## TRY IT
Select and copy out every line in the records containing "name".

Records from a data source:
# # # # #
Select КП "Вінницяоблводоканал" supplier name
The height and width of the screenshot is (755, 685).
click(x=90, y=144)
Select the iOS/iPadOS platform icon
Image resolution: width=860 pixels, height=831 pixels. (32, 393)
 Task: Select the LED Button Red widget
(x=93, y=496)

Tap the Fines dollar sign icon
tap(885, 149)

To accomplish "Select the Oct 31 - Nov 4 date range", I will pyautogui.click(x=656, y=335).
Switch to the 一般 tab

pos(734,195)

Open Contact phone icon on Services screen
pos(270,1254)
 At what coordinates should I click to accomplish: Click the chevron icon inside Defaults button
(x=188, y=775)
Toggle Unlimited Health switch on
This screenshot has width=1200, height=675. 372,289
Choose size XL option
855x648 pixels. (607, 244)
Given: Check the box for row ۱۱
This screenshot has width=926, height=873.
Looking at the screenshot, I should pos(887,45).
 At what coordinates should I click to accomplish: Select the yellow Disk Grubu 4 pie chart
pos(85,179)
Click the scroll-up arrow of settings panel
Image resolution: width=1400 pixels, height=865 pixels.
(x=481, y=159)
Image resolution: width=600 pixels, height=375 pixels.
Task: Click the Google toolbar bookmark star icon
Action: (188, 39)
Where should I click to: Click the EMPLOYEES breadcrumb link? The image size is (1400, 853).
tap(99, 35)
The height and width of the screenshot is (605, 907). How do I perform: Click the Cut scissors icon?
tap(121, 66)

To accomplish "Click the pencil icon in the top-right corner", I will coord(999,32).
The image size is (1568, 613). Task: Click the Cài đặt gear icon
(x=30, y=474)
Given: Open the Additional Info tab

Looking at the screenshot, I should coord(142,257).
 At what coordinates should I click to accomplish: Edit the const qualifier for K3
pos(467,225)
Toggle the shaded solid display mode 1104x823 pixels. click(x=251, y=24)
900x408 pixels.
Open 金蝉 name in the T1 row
# # # # #
## SOLUTION
Select КП "Вінницяоблводоканал" supplier name
Open 金蝉 name in the T1 row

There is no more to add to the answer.